Create Bazel rules and toolchain infrastructure for selecting between TinyGo and Rust implementations with security configuration.

Tasks

• Create file_ops_toolchain rule definition
• Implement component selection logic (auto/tinygo/rust)
• Add security level configuration (standard/high/strict)
• Create file_ops_action rule for easy integration
• Implement wasmtime integration with preopen directories
• Add backward compatibility layer for JSON configs
• Create comprehensive examples and documentation
• Add integration helpers for common patterns

Key Rules to Create

• file_ops_toolchain: Toolchain configuration
• file_ops_action: Main user-facing rule
• file_ops_component_library: For embedding components
• Helper functions for workspace preparation

Selection Logic

file_ops_action(
    implementation = "auto",  # auto, tinygo, rust
    security_level = "high",   # standard, high, strict  
    operations = [...],
    preopen_dirs = [...],
)

Security Integration

• Configure wasmtime preopen directories
• Implement path validation at rule level
• Add security policy enforcement
• Create audit logging for operations

Acceptance Criteria

• Users can easily select implementation (auto/manual)
• Security levels properly configure sandbox restrictions
• Backward compatibility with existing JSON workflows
• Integration works seamlessly with rules_wasm_component
• Examples demonstrate all major use cases
• Performance overhead is minimal
• Error messages are clear and actionable

Related

Part of Phase 4 toolchain integration.
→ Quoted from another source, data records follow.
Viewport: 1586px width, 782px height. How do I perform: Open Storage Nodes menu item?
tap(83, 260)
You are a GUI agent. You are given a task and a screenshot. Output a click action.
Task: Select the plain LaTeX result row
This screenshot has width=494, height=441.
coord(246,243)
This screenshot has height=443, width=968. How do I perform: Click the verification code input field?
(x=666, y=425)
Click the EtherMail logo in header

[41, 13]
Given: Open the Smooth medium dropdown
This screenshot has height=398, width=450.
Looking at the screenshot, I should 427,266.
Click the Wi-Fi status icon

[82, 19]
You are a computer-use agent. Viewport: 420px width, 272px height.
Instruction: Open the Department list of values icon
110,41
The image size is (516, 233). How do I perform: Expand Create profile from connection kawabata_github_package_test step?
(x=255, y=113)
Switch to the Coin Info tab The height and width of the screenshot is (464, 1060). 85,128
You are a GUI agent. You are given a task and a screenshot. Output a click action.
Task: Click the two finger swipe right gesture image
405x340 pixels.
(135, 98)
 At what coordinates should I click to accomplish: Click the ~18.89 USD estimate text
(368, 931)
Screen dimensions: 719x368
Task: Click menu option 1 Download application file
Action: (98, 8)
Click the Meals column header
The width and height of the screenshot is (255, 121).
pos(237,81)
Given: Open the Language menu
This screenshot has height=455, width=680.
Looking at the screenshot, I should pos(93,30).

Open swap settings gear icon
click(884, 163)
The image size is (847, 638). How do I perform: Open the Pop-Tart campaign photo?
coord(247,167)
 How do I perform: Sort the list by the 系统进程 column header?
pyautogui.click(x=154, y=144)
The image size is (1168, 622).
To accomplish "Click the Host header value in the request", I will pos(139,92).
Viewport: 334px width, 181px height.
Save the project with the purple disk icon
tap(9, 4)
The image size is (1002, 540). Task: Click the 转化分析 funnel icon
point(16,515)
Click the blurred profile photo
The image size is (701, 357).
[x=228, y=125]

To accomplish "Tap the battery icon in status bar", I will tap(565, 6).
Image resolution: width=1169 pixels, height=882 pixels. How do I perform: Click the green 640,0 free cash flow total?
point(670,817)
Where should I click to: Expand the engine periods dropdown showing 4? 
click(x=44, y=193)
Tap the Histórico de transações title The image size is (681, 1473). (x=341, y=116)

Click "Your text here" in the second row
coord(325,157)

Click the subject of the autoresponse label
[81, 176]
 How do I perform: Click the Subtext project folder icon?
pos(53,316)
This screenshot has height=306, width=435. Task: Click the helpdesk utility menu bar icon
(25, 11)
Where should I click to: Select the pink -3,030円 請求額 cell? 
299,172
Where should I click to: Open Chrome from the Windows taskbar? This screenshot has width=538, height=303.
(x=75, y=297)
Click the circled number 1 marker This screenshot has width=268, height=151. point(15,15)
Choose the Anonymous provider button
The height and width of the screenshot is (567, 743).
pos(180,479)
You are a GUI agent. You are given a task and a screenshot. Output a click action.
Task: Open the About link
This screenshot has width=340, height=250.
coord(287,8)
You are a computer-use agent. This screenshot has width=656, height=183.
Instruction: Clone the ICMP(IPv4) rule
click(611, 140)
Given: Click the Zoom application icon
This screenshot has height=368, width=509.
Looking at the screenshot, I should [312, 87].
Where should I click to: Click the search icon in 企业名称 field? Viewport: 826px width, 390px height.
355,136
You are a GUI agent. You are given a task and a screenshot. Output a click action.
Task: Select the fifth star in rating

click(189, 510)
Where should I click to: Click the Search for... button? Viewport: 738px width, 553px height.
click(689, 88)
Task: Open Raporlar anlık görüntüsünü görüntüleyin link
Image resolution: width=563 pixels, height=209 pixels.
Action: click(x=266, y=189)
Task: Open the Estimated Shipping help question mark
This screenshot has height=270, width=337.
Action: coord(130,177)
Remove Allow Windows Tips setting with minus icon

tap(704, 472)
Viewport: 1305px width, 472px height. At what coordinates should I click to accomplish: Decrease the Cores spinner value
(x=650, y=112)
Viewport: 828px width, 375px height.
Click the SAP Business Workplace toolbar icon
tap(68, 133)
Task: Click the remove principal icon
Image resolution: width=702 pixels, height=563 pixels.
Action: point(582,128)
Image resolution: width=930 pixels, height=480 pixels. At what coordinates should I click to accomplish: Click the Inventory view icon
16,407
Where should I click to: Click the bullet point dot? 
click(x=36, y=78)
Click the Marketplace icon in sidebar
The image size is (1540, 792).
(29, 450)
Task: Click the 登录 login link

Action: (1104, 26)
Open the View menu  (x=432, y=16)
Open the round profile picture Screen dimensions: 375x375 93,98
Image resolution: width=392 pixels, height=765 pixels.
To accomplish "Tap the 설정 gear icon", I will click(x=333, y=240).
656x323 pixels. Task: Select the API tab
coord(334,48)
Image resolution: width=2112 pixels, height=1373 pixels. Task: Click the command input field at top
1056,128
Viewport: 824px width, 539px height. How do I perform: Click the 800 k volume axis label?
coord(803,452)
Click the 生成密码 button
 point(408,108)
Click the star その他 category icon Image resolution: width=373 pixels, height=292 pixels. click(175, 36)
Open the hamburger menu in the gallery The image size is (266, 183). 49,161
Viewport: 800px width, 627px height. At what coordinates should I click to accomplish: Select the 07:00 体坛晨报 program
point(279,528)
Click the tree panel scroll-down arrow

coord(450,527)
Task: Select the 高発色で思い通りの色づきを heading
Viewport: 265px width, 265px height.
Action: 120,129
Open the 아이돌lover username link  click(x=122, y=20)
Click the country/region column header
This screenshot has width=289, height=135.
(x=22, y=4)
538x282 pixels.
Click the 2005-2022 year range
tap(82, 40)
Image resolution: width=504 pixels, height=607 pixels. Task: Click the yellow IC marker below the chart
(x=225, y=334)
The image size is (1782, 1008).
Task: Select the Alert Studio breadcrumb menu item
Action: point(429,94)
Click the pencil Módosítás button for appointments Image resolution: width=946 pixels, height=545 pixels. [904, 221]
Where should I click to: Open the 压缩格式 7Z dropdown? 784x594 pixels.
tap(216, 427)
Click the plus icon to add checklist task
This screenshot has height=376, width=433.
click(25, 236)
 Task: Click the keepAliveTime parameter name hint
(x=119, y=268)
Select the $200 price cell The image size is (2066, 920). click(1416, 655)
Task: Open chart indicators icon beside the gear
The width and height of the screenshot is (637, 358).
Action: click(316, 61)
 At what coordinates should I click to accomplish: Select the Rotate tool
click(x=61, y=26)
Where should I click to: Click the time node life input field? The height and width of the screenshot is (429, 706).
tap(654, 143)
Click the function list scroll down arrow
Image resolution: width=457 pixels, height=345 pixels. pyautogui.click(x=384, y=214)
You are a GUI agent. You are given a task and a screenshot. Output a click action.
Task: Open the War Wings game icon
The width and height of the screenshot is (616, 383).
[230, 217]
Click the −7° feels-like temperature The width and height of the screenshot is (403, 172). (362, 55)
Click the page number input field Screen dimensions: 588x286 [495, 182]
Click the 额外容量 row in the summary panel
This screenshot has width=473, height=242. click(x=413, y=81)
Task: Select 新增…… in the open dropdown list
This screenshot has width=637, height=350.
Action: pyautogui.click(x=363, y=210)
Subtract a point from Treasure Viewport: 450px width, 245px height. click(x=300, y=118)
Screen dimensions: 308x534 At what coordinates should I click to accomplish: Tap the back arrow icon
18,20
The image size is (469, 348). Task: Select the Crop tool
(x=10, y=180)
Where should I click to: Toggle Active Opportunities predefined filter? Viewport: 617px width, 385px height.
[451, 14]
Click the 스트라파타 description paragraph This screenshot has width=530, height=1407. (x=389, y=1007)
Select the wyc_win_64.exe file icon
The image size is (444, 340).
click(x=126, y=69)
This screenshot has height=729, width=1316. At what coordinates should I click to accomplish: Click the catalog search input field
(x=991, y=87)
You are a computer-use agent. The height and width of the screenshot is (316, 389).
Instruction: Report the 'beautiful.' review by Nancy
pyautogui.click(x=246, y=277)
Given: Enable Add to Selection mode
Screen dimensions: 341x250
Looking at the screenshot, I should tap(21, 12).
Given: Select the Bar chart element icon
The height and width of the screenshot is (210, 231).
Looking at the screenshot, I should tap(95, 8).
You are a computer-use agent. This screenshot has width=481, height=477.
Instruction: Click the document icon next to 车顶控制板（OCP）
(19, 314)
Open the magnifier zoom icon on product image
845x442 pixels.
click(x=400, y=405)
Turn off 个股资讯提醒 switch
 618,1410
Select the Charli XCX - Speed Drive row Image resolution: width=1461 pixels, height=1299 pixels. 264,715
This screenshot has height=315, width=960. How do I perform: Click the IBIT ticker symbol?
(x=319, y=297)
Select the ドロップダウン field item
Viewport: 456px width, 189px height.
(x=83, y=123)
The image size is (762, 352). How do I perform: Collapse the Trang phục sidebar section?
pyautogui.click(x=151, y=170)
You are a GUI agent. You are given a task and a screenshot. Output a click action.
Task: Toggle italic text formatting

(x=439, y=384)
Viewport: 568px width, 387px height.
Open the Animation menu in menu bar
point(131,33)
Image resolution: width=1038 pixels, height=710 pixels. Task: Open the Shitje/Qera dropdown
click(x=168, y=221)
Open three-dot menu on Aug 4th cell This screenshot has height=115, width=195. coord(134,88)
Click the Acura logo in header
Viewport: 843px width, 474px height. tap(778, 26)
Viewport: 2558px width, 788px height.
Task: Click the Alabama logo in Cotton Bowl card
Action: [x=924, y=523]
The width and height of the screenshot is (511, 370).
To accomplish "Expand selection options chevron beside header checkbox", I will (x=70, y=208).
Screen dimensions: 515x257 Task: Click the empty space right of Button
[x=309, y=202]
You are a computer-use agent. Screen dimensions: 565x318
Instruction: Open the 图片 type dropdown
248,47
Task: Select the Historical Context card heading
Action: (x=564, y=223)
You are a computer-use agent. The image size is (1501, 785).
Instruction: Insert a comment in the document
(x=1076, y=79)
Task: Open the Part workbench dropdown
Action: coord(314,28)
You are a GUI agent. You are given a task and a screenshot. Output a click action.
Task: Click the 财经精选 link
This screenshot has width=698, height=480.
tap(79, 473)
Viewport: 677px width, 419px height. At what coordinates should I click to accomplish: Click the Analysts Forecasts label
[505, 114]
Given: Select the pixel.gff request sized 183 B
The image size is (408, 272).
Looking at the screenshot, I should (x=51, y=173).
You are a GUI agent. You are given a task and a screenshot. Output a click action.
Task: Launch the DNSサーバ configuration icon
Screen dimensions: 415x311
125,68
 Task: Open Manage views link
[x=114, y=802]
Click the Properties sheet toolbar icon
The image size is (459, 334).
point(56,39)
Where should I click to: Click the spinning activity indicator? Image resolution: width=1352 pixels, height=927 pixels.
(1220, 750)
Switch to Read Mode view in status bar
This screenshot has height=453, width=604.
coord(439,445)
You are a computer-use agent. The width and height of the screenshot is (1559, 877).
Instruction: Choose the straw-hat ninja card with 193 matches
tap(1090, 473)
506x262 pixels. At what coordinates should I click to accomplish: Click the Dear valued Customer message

Depends on both TinyGo (#2) and Rust (#3) implementations.

[avrabe]

📋 Status Update

This issue is part of Phase 4 (Toolchain Integration) and is currently not started.

Dependencies

This issue depends on:

• ✅ Issue 🔧 Port Go file operations to TinyGo with WIT bindings #2 (TinyGo implementation) - Completed
• ❌ Issue 🦀 Enhance Rust implementation with unified WIT interface #3 (Rust implementation) - Closed/Descoped
• ⏳ Issue 🔗 Update rules_wasm_component integration to use external component #6 (rules_wasm_component integration) - Ready to start

Current Situation

With the Rust implementation descoped (Issue #3 closed), the toolchain will initially only support TinyGo. The selection logic can be simplified:

Simplified Implementation Selection:

file_ops_action(
    implementation = "tinygo",  # Only option initially
    security_level = "high",
    operations = [...],
    preopen_dirs = [...],
)

Later, if Rust implementation is added, we can extend to:

file_ops_action(
    implementation = "auto",  # auto, tinygo, rust
    # ...
)

Recommendation

This issue can be started after Issue #6 (rules_wasm_component integration) is complete. The integration in Issue #6 will inform the toolchain design needed here.

Priority

Medium - Part of Phase 4, not blocking Phase 1 integration.